Susanne Bier, de familia judía, saca la lupa y observa el fenómeno de la venganza: ante el mal infligido gratuitamente parece justificarse la ley del Talión. Frente a esta lógica, Anton, el padre de Elias, encarna una versión profana del "ofrecer la otra mejilla". No es un simple pacifista: está seguro de que la violencia no cambia nada, no mejora ni construye nada. Y su actitud es juzgada como cobarde por su hijo y por Christian. Lo interesante es que en el pasado Anton también proporcionó un inmenso dolor gratuito a su mujer, y sólo espera el perdón. Así se establece la tensión dramática del film, entre la venganza debida y la siempre improgramable gratuidad del perdón. La propuesta es positiva, pero precaria, y deja una sensación agridulce de que ese perdón humano es de corto recorrido. A pesar de su final esperanzador, el espectador puede llevarse a casa el sordo rugido de un tsunami de mal. Y es que el perdón es algo de otro mundo.

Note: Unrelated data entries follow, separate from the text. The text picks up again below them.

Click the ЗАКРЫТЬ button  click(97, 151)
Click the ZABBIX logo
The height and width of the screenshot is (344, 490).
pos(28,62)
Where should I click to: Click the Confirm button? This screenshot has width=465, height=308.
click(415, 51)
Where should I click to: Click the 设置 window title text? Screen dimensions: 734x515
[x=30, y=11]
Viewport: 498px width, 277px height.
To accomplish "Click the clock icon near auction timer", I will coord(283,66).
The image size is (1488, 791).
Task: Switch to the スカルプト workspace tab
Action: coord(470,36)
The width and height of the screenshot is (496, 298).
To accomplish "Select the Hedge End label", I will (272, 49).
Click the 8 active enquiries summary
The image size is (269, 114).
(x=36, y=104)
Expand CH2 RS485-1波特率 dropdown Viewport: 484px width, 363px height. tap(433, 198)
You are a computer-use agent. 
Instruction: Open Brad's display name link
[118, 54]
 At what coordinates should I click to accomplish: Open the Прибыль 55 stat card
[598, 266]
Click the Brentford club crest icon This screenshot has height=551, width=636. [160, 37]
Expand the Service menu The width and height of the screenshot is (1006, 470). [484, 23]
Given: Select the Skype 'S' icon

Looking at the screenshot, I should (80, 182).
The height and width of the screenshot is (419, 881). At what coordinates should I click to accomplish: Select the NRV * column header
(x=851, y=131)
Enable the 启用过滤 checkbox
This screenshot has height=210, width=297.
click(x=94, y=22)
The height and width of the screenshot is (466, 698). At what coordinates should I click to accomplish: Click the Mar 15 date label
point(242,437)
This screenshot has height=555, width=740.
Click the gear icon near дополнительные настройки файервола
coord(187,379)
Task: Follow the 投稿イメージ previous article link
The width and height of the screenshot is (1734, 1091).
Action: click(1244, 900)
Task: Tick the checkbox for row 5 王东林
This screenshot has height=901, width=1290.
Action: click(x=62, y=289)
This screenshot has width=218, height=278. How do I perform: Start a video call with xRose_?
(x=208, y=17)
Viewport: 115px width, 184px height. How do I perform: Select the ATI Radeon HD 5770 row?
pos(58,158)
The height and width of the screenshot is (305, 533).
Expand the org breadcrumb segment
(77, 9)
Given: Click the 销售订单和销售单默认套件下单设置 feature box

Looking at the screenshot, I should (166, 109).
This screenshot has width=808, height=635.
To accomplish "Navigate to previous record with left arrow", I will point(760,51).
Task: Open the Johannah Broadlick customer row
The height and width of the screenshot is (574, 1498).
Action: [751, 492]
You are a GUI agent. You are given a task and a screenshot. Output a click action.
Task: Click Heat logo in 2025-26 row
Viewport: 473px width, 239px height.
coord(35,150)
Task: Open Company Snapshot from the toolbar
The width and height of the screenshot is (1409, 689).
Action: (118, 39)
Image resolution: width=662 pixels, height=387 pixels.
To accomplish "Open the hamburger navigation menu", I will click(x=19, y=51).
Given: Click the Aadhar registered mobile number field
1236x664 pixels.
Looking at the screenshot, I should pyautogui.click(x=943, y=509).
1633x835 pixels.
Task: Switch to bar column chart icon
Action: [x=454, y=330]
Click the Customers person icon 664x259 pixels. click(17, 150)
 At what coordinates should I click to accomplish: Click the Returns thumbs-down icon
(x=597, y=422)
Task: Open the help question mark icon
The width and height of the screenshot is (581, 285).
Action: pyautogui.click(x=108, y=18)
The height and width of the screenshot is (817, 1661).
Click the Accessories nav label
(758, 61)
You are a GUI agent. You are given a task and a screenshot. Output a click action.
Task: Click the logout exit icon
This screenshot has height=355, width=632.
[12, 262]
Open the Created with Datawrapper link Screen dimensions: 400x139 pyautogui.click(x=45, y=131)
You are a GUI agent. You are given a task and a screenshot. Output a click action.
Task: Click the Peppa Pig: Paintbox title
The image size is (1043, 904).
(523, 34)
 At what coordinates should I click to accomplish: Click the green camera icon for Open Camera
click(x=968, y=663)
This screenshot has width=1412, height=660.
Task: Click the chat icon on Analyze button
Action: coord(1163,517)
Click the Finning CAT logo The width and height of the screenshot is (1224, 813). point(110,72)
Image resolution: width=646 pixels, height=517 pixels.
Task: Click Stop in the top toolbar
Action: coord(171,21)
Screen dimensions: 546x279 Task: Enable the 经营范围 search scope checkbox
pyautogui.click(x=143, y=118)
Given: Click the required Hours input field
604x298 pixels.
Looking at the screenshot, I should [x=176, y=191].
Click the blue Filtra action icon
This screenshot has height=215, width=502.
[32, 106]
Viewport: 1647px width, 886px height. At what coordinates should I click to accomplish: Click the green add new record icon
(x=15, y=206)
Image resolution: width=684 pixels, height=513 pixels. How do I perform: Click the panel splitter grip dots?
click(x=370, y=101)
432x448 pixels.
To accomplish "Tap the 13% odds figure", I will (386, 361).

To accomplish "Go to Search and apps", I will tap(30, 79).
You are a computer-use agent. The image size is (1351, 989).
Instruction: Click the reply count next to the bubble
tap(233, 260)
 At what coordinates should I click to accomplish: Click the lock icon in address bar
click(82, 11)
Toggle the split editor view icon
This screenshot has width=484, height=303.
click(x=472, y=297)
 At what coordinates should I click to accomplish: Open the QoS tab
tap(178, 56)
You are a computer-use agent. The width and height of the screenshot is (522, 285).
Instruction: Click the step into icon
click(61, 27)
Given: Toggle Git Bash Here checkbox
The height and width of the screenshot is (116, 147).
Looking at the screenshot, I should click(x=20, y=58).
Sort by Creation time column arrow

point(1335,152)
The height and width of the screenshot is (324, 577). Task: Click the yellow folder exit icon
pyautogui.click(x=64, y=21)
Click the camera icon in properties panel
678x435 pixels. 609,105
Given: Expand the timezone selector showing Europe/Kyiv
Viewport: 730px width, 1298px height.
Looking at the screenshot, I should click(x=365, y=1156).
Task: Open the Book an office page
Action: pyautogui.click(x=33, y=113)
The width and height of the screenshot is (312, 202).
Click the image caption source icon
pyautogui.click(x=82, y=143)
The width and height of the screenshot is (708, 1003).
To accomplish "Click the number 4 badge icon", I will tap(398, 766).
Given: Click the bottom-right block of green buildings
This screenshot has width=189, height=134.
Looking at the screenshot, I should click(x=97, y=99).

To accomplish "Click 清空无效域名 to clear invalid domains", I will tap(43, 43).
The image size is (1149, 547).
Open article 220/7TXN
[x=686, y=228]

Otras cuestiones no menores envuelven la trama, como las dramáticas consecuencias de un padre ausente, la directa incidencia en los hijos de los conflictos de sus padres, el estado de coma del sistema educativo -patética la directora del colegio-, la universalidad de la maldad, la eutanasia…
Aunque a la directora se le notan mucho sus intenciones al plantear cada escena, y tiende a ser reiterativa en la exposición de sus ideas, le salva una dirección de actores descomunal, que hace explotar la película en matices y complejidades. La palma se la lleva Mikel Persbrandt, que interpreta a nuestro héroe quijotesco, Anton, con un abrumador festival de planos cortos que enamoran al espectador. Los niños también sorprenden por su forma de encarnar conflictos más adultos que infantiles.
Mención especial merece la banda sonora del sueco Johan Söderqvist, también habitual de la directora, y autor de la música de la interesante película sueca Déjame entrar. Su combinación de evocaciones étnicas en las escenas africanas con la tensión dramática de la partitura funciona a la perfección.
En definitiva, aunque estamos ante una película seria, impactante y llena de talento, hablamos de un film que es también áspero, duro y nada complaciente. Y su positividad, como hemos apuntado, está muy lejos de una concepción capriana de la vida.